Spanish chef (born 1976)

Celia Jiménez Caballero (born 19 February 1976) is a Spanish chef, who when she was head chef at El Lago restaurant became the first female chef in Spain to win a Michelin star.

==Career==
Celia Jiménez trained at La Cónsula de Málaga, a successful cooking school which went on to produce several Michelin star winning chefs. She said at the time, the expectation on menus was that it would feature staple fine dining dishes such as foie gras, cavier and scallops. While she found that when training there was a better split of male and female chefs, she later said in an interview that over time the number of female chefs declined because of the pressures of leaving work to start a family.

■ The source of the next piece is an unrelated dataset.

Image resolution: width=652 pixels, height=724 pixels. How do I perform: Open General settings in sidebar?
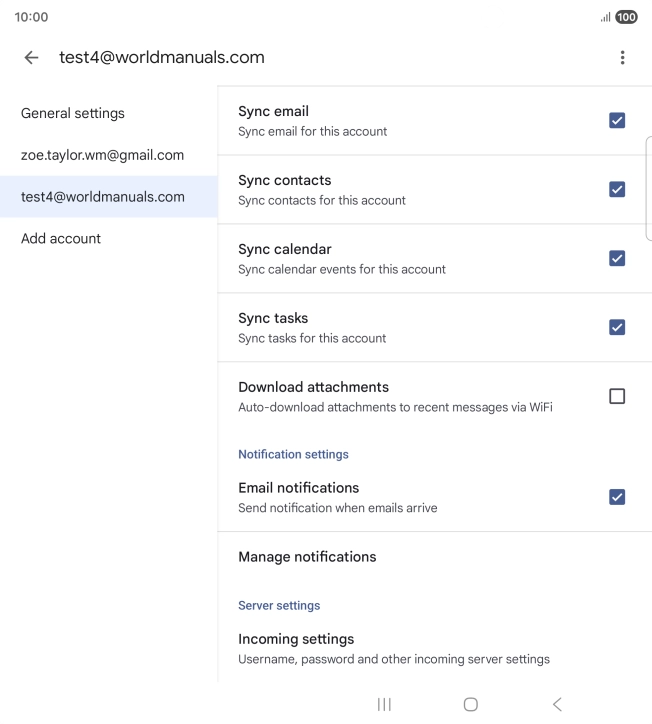point(73,114)

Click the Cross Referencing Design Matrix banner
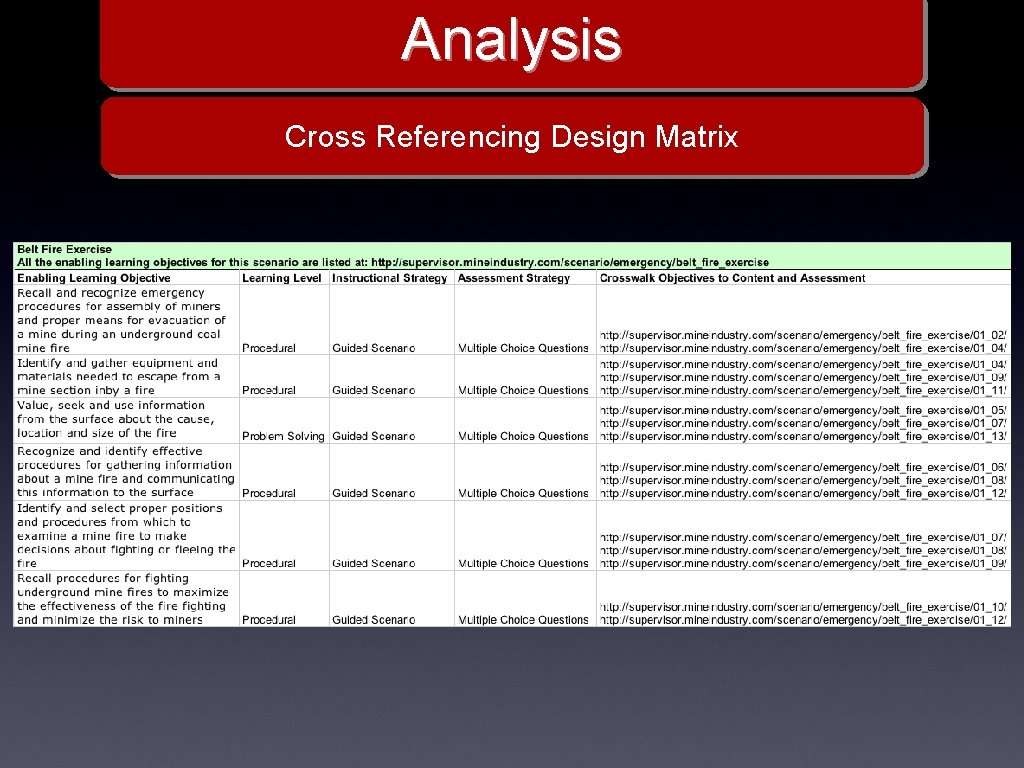[511, 138]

While working as head chef at the restaurant El Lago in Marbella, she won a Michelin star. This was the first time that a female Spanish chef had done so. She found the initial experience after the award to be chaotic, due to the increased expectations of diners and the volume of media requests. After the star was awarded, she continued to modify the menu served, although was not interested in introducing molecular gastronomy elements.

In 2015, she opened her own establishment, Restaurant Celia Jiménez, within a sports complex in Cordoba. While she wished to continue serving fine dining, she also wanted to be accessible. Jiménez incorporated part of her work from her time working on food research at Bodegas Campos, in order to present her own take on modern Andalusian cuisine at the new restaurant. This includes a concentration on promoting the use of jamón ibérico, Iberian ham.